Still driving off the cliff
David M. Lloyd
david.lloyd at redhat.com
Fri Feb 24 10:50:03 PST 2012
On 02/24/2012 12:15 PM, Rémi Forax wrote:
> On 02/24/2012 06:26 PM, David M. Lloyd wrote:
>>> With Jigsaw then it's usually a 1-1 mapping between module and class
>>> loaders but we do have complications in the platform and it remains to
>>> be seen where that goes. In addition I'm not sure where the class loader
>>> relationship will be specified or not.
>>
>> The *only* reason I can see that Jigsaw doesn't mandate that a module
>> is a class loader is a module is so that platform classes can return
>> "null" to getClassLoader and yet still be called "modules".
>>
>> This is such a very thin foundation on which to base decisions such as
>> redefining what a module *is*, and consequently requiring two *modes*
>> of operation (doesn't that seem really awful to anyone else?). If the
>> platform *must* be considered a single class loader then it shouldn't
>> be considered to be multiple modules - more like a single module with
>> some optionally available "features". With this simple change you
>> don't need to have a "compatibility mode" to run old-style
>> applications, and you can consequently allow users to leverage a
>> *huge* body of prior work.
>
> There are lot of program like profilers, debuggers, agents etc
> that relies on the fact that there is a way to separate the platform
> classes from
> the application classes, this is usually done by checking if
> getClassLoader returns null
> on a class.
> If you break this assumption a lot of code will just break.
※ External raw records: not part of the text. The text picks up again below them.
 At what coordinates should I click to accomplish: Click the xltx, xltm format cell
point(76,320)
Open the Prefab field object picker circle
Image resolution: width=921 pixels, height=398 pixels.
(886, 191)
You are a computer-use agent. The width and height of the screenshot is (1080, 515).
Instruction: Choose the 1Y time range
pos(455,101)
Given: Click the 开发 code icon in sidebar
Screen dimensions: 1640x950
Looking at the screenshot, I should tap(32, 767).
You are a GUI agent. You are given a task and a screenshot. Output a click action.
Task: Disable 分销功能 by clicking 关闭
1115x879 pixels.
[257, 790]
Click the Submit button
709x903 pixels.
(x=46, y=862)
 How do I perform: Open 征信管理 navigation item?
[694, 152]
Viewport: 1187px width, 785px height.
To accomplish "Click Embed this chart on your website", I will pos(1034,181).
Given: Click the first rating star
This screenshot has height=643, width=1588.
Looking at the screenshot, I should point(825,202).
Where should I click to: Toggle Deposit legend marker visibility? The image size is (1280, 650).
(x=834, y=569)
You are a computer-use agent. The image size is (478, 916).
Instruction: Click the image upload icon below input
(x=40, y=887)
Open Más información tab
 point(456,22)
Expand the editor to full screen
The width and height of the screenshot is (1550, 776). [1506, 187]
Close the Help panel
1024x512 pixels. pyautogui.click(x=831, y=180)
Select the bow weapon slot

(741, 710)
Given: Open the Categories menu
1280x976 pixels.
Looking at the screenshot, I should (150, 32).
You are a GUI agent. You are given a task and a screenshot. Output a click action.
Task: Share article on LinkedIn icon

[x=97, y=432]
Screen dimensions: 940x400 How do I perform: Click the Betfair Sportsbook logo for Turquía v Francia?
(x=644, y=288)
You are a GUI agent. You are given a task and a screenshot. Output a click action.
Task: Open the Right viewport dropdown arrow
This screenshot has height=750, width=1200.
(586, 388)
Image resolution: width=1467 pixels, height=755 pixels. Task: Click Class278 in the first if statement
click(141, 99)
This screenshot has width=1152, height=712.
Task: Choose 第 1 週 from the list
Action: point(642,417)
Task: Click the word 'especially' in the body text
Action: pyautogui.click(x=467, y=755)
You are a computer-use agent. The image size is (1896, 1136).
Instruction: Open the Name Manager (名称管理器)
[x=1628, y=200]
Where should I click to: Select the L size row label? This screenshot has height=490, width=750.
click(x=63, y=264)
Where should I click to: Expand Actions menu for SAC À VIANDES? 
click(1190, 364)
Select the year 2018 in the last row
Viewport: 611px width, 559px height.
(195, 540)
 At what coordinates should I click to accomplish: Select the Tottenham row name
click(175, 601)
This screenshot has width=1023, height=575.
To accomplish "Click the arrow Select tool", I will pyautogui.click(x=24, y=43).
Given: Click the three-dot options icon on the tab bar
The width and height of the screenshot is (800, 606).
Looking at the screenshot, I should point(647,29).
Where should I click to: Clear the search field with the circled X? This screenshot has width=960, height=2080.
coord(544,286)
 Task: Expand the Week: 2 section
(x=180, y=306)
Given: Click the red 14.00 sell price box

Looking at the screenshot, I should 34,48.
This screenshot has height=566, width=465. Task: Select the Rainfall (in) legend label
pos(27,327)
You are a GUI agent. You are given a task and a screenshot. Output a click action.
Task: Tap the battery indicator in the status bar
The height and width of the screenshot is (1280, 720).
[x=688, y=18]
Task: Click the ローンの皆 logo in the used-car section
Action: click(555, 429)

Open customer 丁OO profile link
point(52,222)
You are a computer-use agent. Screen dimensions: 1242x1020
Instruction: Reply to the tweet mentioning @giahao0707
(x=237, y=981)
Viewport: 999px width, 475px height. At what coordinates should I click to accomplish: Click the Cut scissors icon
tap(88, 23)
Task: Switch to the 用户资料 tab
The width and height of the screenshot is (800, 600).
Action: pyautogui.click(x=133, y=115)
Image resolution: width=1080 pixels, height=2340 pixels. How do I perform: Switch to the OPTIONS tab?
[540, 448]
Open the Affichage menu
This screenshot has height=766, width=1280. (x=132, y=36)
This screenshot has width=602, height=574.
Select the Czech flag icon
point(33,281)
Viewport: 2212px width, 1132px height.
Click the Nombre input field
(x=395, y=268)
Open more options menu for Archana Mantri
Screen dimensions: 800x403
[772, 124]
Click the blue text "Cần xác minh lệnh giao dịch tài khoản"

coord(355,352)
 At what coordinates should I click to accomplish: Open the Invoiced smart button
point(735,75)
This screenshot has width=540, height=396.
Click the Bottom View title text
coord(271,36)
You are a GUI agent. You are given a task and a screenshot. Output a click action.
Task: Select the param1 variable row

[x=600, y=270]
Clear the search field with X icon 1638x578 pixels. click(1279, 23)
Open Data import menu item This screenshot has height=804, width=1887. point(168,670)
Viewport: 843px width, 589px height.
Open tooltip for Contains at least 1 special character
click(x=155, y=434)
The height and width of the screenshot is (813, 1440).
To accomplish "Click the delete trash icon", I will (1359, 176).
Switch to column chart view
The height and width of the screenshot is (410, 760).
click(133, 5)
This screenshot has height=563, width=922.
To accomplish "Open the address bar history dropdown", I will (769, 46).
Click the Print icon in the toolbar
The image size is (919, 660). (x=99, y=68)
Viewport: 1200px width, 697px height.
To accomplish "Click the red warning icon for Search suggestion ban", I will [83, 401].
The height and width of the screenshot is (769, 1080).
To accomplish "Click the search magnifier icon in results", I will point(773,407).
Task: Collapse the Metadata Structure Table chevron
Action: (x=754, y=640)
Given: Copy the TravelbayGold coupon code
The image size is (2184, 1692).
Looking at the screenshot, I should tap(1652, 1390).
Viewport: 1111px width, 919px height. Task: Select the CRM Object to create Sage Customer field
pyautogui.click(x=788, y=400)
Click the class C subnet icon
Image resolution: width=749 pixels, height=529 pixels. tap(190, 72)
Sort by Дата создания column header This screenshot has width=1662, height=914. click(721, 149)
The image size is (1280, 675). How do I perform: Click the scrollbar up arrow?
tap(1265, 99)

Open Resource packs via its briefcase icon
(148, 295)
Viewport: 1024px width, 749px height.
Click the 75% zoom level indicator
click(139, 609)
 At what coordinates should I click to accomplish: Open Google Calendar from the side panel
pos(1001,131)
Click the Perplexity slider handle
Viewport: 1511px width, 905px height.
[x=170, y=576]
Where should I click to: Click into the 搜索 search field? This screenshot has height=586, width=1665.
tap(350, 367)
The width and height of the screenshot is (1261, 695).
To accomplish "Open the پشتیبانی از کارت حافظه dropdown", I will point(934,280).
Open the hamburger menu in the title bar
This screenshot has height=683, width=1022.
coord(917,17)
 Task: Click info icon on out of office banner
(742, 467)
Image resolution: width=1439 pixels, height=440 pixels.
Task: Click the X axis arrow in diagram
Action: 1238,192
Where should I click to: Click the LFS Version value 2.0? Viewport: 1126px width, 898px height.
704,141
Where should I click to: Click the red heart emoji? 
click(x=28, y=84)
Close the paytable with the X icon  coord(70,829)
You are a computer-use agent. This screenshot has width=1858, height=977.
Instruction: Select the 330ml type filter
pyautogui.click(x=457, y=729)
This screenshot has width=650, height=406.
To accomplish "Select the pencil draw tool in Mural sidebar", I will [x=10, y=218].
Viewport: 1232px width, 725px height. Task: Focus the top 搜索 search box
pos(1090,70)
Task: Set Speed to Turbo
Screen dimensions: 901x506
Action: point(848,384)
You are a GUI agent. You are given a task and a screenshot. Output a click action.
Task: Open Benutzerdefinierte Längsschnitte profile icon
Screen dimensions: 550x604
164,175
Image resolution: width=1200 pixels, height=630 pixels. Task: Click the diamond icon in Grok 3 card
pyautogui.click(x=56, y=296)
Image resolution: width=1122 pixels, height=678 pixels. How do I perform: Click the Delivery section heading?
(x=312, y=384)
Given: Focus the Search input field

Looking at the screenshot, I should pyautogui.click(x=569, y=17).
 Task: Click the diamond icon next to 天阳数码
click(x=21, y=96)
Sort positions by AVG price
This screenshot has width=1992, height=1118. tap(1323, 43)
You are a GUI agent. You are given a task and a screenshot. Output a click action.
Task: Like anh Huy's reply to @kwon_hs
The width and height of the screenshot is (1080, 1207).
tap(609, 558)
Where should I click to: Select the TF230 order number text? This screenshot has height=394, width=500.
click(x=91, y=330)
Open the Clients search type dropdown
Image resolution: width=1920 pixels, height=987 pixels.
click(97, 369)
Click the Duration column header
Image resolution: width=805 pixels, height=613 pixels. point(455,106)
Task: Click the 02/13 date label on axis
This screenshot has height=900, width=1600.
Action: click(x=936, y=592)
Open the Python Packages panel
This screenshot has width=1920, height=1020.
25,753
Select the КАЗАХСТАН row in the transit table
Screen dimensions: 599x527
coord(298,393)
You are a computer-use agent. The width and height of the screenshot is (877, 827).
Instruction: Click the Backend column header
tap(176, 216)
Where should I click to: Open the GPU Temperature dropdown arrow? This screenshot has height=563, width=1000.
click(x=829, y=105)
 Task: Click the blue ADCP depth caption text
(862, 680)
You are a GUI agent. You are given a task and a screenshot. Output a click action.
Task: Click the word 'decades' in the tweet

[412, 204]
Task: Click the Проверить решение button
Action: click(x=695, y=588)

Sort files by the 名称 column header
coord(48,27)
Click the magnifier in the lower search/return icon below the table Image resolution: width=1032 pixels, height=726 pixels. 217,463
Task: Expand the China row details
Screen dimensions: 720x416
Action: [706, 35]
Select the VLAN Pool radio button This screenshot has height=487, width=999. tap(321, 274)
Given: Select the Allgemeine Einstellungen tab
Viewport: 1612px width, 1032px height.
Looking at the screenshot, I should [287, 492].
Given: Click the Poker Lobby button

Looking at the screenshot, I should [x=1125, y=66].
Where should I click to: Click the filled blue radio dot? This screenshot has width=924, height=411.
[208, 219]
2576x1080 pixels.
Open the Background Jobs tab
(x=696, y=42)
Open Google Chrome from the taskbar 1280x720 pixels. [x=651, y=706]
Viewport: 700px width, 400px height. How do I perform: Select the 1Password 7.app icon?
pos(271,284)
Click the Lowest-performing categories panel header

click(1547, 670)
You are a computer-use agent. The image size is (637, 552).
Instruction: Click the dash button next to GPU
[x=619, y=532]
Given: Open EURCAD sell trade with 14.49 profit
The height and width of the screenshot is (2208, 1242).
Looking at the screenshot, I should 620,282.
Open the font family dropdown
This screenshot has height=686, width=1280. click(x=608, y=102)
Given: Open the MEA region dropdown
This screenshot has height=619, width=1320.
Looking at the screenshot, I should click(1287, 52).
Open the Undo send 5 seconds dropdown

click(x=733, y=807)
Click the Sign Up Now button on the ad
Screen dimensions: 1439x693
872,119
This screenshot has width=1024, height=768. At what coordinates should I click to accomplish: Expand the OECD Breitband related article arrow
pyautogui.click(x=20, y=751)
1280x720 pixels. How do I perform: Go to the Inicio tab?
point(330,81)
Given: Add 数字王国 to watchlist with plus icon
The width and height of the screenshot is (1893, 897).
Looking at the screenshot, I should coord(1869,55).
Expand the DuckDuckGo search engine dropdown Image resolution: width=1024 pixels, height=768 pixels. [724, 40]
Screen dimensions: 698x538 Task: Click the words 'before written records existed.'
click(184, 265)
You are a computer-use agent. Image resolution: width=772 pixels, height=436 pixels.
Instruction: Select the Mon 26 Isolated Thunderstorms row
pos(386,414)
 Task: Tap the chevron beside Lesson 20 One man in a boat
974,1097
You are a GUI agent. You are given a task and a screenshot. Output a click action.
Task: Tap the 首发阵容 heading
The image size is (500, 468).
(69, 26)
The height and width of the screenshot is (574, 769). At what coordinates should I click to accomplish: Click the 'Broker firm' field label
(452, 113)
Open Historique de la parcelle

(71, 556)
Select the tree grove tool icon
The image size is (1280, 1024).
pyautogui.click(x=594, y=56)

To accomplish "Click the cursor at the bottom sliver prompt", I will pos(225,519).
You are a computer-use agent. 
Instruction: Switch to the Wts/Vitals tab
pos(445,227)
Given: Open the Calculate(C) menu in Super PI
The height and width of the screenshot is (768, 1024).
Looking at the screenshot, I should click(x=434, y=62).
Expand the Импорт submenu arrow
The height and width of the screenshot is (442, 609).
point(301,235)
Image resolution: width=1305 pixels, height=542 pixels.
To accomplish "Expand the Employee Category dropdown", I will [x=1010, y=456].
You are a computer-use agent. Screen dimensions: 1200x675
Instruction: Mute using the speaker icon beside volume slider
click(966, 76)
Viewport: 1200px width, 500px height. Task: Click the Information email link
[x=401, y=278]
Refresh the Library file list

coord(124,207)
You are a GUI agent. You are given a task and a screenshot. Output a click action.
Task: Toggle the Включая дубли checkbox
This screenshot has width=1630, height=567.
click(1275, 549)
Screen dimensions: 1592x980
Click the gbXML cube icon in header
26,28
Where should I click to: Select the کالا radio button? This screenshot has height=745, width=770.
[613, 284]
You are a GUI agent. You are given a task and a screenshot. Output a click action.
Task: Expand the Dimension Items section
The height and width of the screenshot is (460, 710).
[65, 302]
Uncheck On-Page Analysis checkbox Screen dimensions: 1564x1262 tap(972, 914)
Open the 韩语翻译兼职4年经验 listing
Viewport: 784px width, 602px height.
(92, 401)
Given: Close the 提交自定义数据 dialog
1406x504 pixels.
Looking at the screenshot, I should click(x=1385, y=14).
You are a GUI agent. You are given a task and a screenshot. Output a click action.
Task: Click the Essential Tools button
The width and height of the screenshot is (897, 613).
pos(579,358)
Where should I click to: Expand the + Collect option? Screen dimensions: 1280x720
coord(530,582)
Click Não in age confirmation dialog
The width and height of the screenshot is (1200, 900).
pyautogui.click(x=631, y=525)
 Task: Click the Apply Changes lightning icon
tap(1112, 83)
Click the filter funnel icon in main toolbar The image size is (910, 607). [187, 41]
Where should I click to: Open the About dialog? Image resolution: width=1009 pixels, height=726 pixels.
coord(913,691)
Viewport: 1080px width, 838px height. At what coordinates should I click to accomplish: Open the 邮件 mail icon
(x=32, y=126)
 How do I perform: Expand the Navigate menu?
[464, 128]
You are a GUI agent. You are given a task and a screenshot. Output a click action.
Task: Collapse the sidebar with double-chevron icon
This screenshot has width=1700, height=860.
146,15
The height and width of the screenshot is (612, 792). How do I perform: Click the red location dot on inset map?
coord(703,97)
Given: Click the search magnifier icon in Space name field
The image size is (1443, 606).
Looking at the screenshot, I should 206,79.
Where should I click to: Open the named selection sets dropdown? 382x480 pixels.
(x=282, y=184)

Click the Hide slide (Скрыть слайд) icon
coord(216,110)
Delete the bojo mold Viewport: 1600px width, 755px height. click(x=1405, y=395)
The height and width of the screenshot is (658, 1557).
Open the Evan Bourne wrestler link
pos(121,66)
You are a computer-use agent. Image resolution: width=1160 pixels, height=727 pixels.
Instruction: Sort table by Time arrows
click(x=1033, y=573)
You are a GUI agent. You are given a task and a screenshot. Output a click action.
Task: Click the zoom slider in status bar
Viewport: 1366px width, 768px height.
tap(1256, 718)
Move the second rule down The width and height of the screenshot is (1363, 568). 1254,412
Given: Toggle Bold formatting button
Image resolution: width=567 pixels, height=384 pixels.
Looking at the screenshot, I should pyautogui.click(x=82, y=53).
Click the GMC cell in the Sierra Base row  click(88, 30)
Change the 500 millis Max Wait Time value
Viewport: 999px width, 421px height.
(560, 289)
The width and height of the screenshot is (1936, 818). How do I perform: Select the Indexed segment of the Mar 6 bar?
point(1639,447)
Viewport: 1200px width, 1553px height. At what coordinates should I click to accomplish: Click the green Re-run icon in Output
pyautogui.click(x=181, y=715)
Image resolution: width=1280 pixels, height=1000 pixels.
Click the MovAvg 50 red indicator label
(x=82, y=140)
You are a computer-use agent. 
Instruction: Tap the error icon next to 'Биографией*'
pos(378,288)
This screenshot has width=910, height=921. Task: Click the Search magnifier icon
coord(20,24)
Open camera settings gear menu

> So even in a module world, you need a way to separate platform code from
> application code
> (it should be better to even have a system which is able to separate the
> application, from the container,
> from the platform).
>
> I agree with David that we should not have a compatibility mode (at
> runtime).
> Instead of having getClassLoader() returning a module class loader,
> getClassLoader() should still
> return null for the platform class and jigsaw should add a new method
> called getModuleClassLoader()
> that returns the module class loader.
Honestly I don't even see the need to actually divide the platform into
actual modules. If the desire is to be able to express dependencies on
certain features of the platform which would be made optional, then this
can be done with module aliases or views or feature dependencies or any
number of other ways which don't carry this cost.